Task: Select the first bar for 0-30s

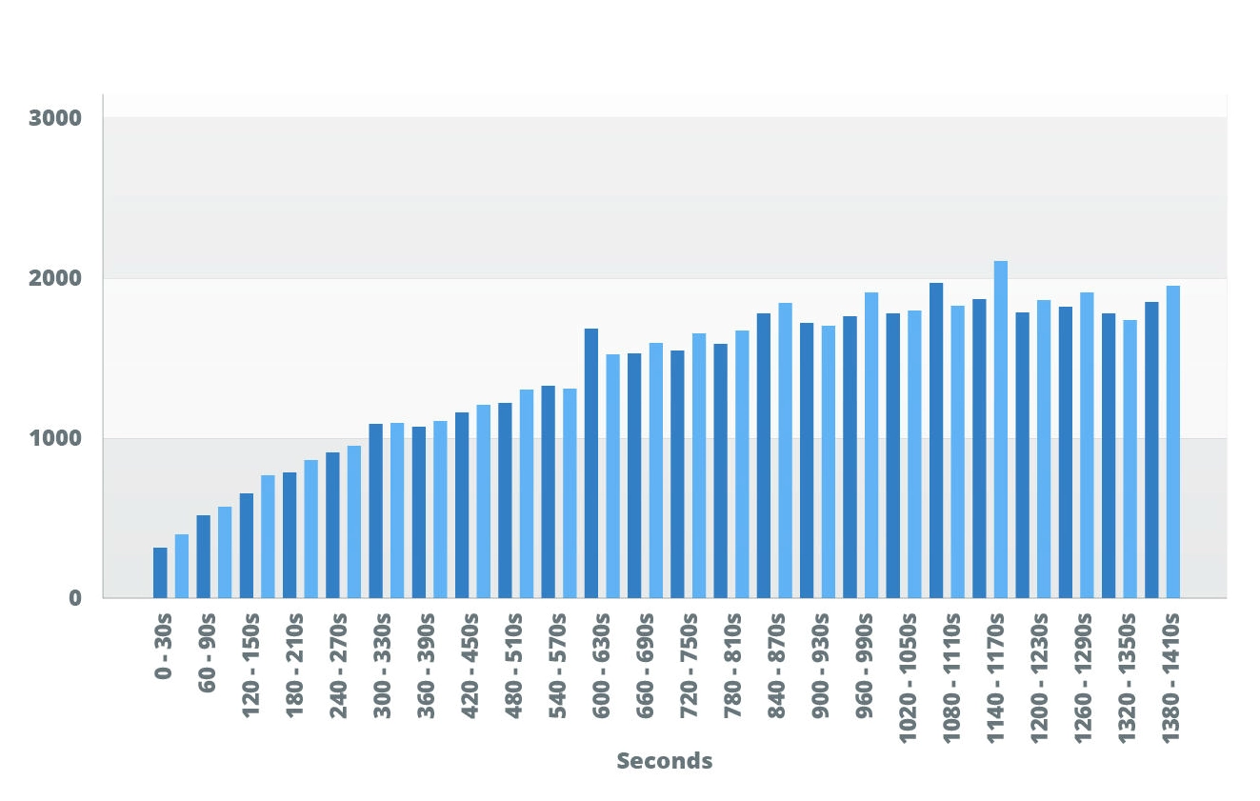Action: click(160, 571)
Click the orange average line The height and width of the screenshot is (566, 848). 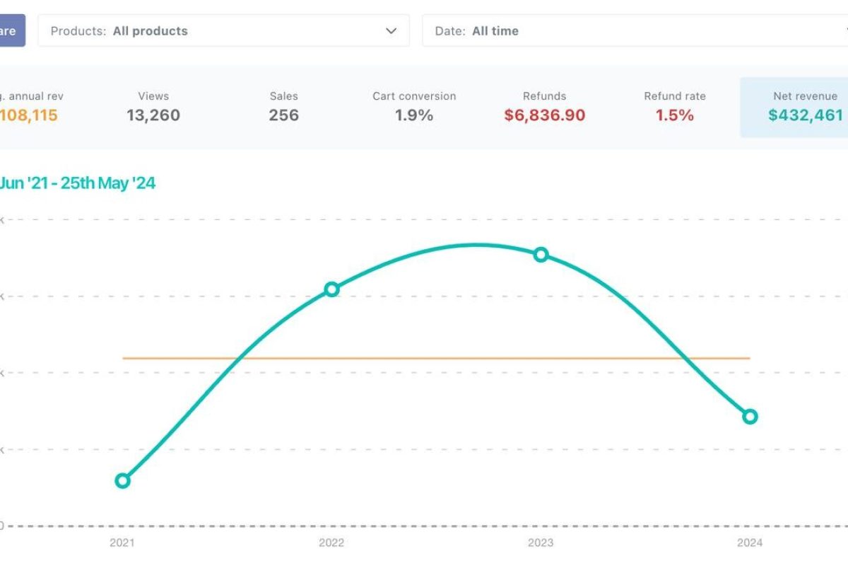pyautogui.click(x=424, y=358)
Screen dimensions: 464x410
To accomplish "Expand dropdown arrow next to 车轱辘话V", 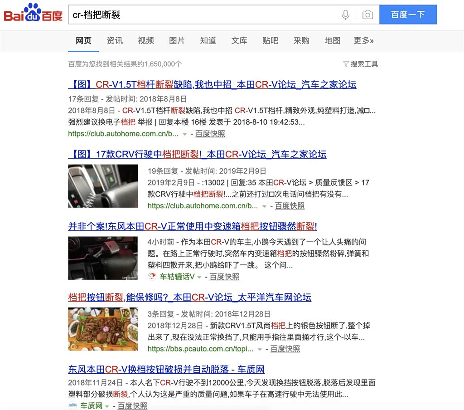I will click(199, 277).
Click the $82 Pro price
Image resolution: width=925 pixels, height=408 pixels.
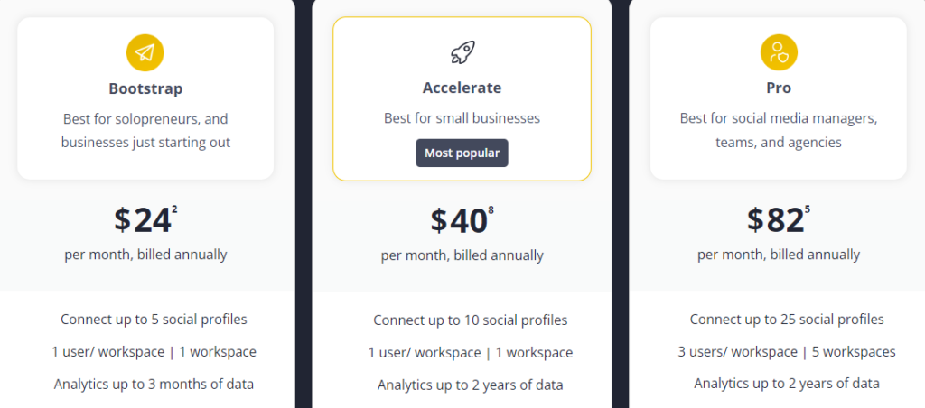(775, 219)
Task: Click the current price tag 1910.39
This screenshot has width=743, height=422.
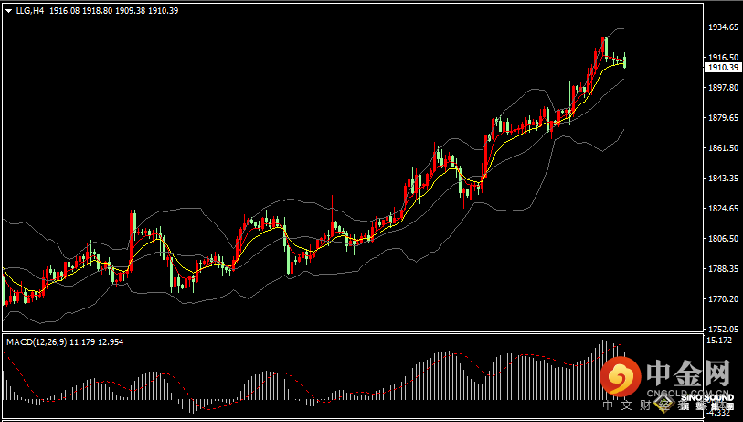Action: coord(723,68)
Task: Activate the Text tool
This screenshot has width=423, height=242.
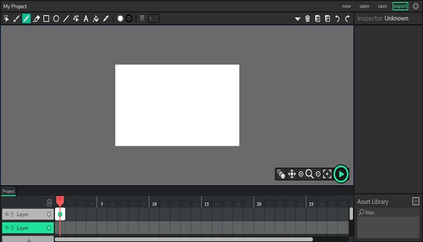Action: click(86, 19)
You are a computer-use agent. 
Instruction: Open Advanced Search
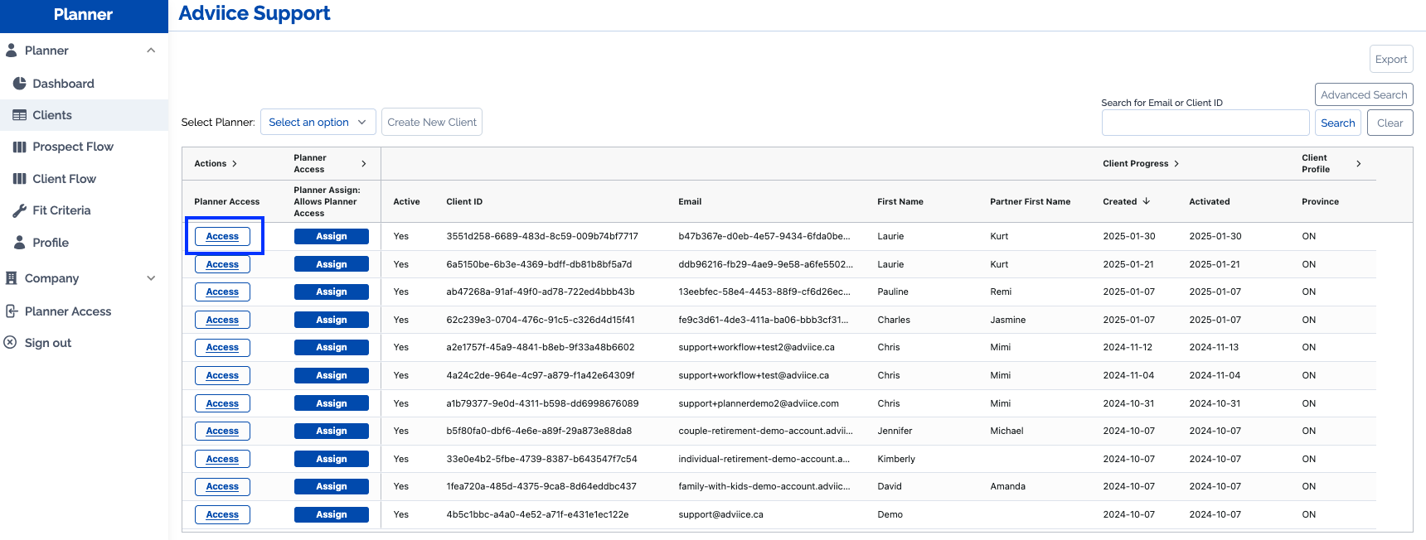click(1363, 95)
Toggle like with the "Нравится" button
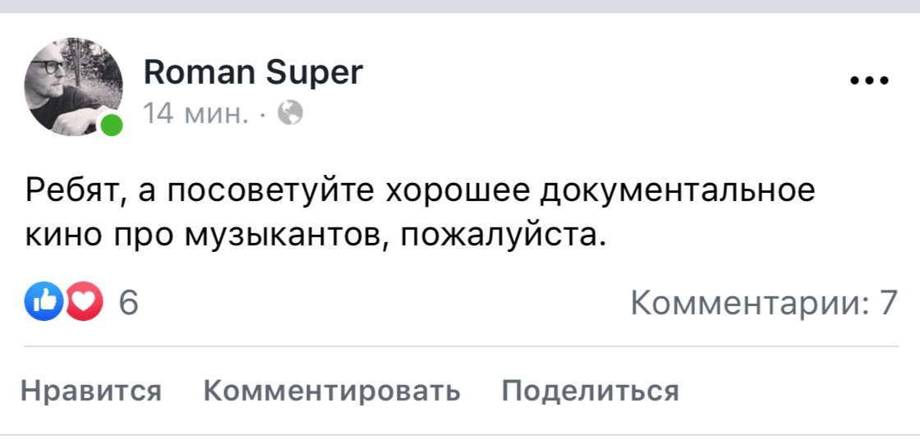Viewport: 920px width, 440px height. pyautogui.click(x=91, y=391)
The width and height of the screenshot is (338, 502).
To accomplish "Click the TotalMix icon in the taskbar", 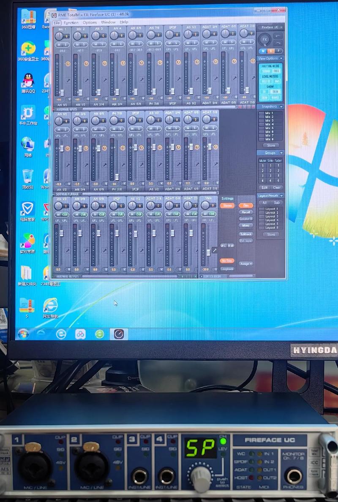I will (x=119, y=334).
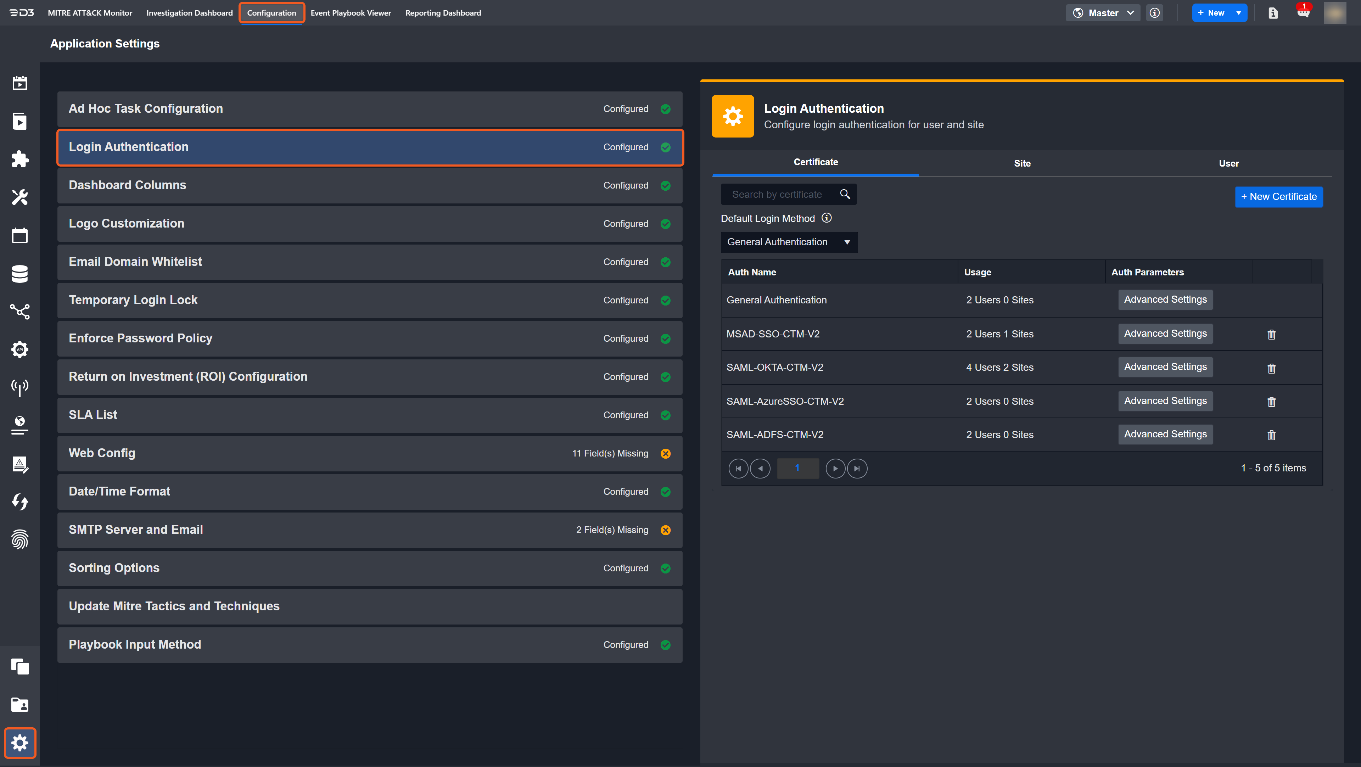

What you have to do: Please copy out the lines between the one holding "Task: Click the current price tag 1910.39" and the one holding "click(1363, 95)", inclusive, keeping their requests and shifting every coordinate in the answers up by 119. Leave the pictures out.

Correct response:
Task: Click the current price tag 1910.39
This screenshot has width=743, height=422.
Action: coord(842,187)
Task: Activate the Text tool
This screenshot has width=423, height=242.
Action: click(205, 138)
You are a computer-use agent. 
Instruction: Open Advanced Search
click(1482, 214)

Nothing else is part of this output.